No, I don’t have children or a career that involves working directly with teens. A critique partner suggested my voice would be a good fit for YA. My everyday vocabulary consists of words like awesome, cool, totally, etc. I think I’m still just a teenager at heart.  
LOL I think I am too…teenager at heart but with experience of life. ‘Tis a nice way to be, although sometimes it does surprise me that I’m getting older :).

And finally, I enjoyed watching Kendra’s relationship develop with her mother, who photographed cemeteries. How on earth did you find the inspiration for this particular vocation?
I am so obsessed with Paris’s cemeteries I wrote an entire blog post about them. I’ve visited Paris numerous times and have dozens of grave pics in my photo albums. I was repeatedly drawn back to one grave. Louise Thouret’s grave is hauntingly captivating and makes several appearances in my book.

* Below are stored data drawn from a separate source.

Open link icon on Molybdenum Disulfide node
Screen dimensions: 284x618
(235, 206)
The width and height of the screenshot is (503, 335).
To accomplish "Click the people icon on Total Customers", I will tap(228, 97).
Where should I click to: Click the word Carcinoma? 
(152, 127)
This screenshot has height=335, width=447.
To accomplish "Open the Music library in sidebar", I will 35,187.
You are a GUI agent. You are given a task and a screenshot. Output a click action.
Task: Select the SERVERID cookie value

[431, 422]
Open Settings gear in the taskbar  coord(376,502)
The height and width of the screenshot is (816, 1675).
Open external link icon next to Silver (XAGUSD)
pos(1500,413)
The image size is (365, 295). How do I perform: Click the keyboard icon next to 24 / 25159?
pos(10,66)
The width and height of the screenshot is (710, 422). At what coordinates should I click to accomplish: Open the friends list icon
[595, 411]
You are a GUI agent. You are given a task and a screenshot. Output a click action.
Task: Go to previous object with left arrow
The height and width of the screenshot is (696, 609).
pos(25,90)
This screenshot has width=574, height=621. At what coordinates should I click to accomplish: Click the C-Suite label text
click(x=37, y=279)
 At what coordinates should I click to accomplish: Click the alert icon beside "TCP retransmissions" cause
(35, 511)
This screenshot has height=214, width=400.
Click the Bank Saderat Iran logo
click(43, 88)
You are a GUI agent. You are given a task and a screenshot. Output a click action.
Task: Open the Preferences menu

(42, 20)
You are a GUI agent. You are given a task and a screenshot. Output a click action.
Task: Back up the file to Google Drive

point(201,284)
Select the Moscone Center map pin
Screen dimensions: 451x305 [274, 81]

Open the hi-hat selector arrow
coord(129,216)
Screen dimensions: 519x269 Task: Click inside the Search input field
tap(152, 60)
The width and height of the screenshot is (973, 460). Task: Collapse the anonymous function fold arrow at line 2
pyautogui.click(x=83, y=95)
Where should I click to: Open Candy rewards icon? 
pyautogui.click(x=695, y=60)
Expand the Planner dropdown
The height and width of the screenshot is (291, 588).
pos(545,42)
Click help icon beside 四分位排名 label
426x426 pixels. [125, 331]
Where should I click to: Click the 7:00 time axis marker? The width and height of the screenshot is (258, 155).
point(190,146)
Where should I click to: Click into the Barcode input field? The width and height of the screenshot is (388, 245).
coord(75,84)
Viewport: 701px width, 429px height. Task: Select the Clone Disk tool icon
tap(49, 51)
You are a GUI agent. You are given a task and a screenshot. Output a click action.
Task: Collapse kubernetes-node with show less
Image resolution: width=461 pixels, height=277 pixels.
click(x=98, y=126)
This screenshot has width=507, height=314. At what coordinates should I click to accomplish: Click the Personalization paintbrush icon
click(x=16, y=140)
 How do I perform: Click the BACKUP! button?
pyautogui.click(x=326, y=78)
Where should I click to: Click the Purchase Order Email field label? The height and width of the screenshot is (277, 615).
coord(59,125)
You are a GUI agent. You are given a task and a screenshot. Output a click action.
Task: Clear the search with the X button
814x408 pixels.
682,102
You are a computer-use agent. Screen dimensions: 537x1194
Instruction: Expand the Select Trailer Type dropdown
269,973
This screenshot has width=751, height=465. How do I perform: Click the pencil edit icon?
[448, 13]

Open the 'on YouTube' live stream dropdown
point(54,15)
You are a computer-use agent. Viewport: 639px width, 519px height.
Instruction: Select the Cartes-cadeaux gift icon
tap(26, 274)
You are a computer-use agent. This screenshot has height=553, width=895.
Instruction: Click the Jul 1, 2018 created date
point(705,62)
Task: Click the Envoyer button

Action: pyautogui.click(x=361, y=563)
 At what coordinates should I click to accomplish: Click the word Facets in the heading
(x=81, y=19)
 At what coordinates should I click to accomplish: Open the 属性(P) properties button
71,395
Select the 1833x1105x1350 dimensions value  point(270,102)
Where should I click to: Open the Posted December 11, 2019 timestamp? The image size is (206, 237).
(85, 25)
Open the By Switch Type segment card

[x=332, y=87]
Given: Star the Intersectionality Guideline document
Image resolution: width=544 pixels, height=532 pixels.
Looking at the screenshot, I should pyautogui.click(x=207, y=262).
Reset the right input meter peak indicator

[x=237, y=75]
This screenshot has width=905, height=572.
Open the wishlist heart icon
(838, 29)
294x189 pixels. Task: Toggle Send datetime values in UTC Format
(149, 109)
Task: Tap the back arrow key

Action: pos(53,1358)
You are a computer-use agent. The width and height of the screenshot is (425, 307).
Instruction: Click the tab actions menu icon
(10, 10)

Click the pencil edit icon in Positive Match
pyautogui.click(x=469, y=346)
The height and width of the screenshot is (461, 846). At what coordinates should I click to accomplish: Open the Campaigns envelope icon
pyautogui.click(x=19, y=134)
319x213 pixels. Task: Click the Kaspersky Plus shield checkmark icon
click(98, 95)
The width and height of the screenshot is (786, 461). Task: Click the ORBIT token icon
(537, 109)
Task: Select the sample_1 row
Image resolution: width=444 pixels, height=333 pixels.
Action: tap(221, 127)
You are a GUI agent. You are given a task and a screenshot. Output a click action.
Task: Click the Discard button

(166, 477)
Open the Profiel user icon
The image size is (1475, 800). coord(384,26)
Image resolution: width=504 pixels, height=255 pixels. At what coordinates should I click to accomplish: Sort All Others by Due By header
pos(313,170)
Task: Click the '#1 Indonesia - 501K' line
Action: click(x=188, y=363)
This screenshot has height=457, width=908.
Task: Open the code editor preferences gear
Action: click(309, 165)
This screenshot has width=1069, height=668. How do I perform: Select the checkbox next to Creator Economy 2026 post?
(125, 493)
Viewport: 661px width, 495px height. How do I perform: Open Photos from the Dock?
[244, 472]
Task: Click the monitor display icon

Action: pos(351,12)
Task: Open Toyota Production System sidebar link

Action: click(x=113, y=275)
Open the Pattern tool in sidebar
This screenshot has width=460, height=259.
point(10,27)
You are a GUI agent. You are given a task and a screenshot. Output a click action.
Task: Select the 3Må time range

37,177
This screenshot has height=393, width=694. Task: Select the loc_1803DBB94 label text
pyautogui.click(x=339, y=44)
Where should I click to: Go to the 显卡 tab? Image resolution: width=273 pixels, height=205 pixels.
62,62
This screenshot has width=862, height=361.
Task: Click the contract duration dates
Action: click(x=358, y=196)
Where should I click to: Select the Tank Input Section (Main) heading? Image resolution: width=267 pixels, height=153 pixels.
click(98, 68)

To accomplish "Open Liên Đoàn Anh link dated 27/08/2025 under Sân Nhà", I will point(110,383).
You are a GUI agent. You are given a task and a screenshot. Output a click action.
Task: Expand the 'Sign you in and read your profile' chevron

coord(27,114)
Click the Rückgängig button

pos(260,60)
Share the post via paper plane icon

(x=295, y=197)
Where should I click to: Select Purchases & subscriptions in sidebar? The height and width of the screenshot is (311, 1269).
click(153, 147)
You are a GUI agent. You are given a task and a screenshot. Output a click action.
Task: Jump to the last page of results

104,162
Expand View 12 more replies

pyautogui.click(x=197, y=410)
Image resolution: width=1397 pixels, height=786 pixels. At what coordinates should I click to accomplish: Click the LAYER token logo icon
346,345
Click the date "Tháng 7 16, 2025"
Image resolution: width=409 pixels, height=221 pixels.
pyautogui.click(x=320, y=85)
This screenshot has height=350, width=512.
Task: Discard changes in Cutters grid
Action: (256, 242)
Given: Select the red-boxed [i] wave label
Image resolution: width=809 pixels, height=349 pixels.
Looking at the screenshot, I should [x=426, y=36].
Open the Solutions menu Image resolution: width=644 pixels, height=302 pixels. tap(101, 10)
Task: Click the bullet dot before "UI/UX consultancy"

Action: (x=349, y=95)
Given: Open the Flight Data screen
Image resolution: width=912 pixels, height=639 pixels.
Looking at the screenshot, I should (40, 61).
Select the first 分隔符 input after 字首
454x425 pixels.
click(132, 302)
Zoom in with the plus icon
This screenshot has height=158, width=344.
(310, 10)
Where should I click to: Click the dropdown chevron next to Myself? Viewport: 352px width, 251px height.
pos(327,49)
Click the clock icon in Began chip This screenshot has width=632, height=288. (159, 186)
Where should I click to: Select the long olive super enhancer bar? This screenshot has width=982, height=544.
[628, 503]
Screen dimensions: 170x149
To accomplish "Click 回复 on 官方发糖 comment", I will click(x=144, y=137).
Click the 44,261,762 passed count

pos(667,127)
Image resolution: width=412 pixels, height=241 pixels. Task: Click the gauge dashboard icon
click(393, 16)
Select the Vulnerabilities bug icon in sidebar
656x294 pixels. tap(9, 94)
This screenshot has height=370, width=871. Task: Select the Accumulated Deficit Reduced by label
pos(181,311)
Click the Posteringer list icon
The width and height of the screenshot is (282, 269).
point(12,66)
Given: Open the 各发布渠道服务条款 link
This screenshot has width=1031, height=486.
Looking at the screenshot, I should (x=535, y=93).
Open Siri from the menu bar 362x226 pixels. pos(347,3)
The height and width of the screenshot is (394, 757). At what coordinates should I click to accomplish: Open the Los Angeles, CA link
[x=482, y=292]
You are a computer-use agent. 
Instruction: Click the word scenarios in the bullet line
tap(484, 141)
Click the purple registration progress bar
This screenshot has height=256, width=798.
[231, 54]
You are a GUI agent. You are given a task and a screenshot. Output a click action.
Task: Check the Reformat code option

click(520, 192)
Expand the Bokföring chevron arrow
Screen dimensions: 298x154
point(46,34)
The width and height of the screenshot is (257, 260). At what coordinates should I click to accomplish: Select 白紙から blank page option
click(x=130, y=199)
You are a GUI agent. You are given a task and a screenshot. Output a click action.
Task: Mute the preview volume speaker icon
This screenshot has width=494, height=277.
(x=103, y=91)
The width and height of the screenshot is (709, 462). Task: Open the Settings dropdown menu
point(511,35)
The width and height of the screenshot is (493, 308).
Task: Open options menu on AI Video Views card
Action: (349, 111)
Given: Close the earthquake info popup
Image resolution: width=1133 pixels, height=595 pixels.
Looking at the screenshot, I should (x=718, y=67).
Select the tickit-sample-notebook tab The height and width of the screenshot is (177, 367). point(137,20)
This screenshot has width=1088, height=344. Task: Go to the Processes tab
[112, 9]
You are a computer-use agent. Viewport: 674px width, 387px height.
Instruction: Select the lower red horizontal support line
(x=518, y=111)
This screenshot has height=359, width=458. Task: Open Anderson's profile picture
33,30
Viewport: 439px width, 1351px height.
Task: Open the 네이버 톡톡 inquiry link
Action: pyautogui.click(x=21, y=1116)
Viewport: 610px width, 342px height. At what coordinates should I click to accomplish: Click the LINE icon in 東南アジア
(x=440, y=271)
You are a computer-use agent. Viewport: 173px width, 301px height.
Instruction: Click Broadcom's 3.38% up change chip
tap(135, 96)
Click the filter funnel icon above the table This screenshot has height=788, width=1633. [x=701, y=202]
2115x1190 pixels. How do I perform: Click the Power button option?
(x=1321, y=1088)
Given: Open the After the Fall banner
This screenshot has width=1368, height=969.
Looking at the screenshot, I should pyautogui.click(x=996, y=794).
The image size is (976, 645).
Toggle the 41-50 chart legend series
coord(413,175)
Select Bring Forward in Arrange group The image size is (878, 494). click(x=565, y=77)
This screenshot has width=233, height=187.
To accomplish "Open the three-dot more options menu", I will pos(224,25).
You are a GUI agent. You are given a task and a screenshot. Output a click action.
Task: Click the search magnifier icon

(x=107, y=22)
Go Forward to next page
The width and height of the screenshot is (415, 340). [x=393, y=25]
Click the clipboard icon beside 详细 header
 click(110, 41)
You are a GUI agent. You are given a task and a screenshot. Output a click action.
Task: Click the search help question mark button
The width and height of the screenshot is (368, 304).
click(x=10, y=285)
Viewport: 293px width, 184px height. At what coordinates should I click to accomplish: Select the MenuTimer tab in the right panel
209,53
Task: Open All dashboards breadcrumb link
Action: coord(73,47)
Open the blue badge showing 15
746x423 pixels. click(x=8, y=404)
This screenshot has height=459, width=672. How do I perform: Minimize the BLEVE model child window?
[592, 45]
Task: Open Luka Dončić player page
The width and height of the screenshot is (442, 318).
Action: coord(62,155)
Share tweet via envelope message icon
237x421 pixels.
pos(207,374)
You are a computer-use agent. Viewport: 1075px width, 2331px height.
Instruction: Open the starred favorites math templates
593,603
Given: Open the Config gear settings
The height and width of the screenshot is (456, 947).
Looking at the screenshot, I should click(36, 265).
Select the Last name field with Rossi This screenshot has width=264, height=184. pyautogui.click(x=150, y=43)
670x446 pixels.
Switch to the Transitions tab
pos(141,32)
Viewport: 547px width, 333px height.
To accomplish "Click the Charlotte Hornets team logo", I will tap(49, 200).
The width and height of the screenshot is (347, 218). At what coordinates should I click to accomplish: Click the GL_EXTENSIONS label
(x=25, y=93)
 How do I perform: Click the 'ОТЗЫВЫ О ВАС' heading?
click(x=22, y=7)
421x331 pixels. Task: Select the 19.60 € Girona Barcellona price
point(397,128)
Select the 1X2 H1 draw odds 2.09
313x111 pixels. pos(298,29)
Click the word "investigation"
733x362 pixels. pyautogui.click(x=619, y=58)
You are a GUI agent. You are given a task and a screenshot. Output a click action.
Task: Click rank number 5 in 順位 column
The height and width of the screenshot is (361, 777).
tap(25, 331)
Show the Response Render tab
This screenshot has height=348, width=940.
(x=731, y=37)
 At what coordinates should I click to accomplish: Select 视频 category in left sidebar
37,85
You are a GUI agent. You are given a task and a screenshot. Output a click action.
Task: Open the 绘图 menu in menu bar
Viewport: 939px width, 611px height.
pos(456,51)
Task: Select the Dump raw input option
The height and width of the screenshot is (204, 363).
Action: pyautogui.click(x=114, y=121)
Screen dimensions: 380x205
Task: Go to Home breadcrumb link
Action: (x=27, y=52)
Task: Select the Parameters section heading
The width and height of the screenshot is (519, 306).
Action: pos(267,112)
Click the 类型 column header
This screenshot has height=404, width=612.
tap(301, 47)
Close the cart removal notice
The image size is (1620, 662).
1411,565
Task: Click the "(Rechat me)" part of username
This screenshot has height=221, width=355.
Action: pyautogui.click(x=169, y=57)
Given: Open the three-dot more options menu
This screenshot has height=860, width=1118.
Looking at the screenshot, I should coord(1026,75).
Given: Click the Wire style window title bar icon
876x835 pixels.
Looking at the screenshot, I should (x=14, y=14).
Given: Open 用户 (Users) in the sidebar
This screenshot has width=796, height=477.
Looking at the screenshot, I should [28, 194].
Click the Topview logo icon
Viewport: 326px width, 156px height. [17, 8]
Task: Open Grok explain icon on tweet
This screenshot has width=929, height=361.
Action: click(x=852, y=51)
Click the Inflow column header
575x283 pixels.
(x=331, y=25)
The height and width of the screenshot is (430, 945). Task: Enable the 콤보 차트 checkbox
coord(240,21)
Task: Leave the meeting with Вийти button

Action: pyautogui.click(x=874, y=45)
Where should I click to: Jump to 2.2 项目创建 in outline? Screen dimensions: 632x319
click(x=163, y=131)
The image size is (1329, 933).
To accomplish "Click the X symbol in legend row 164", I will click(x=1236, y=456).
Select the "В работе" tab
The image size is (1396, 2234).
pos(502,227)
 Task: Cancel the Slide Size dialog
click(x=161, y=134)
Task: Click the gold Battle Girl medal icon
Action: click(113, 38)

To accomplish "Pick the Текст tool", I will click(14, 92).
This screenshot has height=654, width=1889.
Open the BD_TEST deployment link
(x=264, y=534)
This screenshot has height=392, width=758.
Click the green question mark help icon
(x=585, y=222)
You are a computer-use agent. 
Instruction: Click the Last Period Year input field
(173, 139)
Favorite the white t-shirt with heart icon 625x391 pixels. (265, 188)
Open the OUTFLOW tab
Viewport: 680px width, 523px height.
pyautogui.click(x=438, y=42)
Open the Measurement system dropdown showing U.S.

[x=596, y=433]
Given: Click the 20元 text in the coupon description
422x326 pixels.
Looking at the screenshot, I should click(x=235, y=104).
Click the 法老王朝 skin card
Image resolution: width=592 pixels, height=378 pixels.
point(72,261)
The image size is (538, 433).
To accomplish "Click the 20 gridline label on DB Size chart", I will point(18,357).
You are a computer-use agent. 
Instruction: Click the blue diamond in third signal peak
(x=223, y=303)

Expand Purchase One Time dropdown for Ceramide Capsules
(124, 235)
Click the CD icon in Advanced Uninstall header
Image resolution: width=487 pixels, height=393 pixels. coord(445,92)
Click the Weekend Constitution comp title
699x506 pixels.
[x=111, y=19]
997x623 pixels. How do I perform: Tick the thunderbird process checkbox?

The first time I saw her grave, my mind was bombarded with questions. Who was she to have had such an elaborate statue erected in her memory? How had she died at the young age of sixteen? Who had recently placed fresh flowers on her grave when she’s been dead for over a hundred years? Every grave has a story to tell, both fictional and non-fictional.
I must admit to loving graveyards too. There’s a Victorian one in Nunhead in London that I used to visit with such detailed tombs, all so very nostalgic and haunting. When I travel, I always make a point of visiting the graveyards to see how different cultures deal with death. I think it is a shame that we’ve lost that creativity in burying our loved ones, although the logical part of me does acknowledge the necessity to being economical with space etc.. 

Thank you so much for taking the time to compile such insightful questions Cait!
It’s been wonderful having you there, Beth. I loved Getting a Life and so I appreciated the opportunity to ask you a few things about it. The very best of luck to Amber and Kendra, I’m looking forward to meeting them once more.

If anyone would like to ask Beth a question, please do leave a comment below!! Thanks!!

Beth has a rafflecopter with some great prizes 
a Rafflecopter giveaway

Author Bio
When Beth isn’t traveling for her job as an event planner, or tracing her ancestry roots through Ireland, she’s at home in Wisconsin working on her next novel. She enjoys bouncing ideas off her husband Mark, and her cats Quigley, Frankie, and Sammy.

Connect with Beth:


  1. Thanks so much for having me here today Cait! These questions really made me think! Merci!

  2. de rien, ma biche :). Thanks for being here.

  3. Great post! I loved the Q&A!

    1. Thanks so much for stopping by Kimberly!

    2. Thanks Kimberly, Beth was a joy to interview :)

  4. I loved how all the relationships interacted with each other! As if they were all in the right place at the right time - for a reason. Do you create each character first and then decide how they are going to cross paths?

    1. I generally write character driven stories and even though this one was more plot driven than usual I would still say I created my characters first. It's nice, if I create them first, they can help me write the plot. :-) Thanks for reading Getting a Life, and for popping by! (Google account is acting up so can't post under Google, so no pic, but it's really me here!)

  5. There are two big twists in the book - did you know those were coming before you wrote it or did they just happen as your fingers were flying across the keyboard?

    1. I only knew the ending hook. The rest surprised me also! Thanks so much for reading Getting a Life, and for stopping by!

  6. I commend you for writing a book that addresses the difficult topic of suicide in such an insightful manner. I like how your book provides the perspective of both the suicide victim and that of those who loved her regarding the impact of suicide. This awareness is needed in our society!

    1. Wow, thanks so much Sandra. I'm glad you connected with the story. Thanks so much for the wonderful comment and for stopping by!

  7. Ladies, excellent Q&A. The insight into Beth's character development was fascinating. Much continued success with Getting a Life, Even if You're Dead.

    1. Thanks so much for stopping by and checking out my interview Deborah!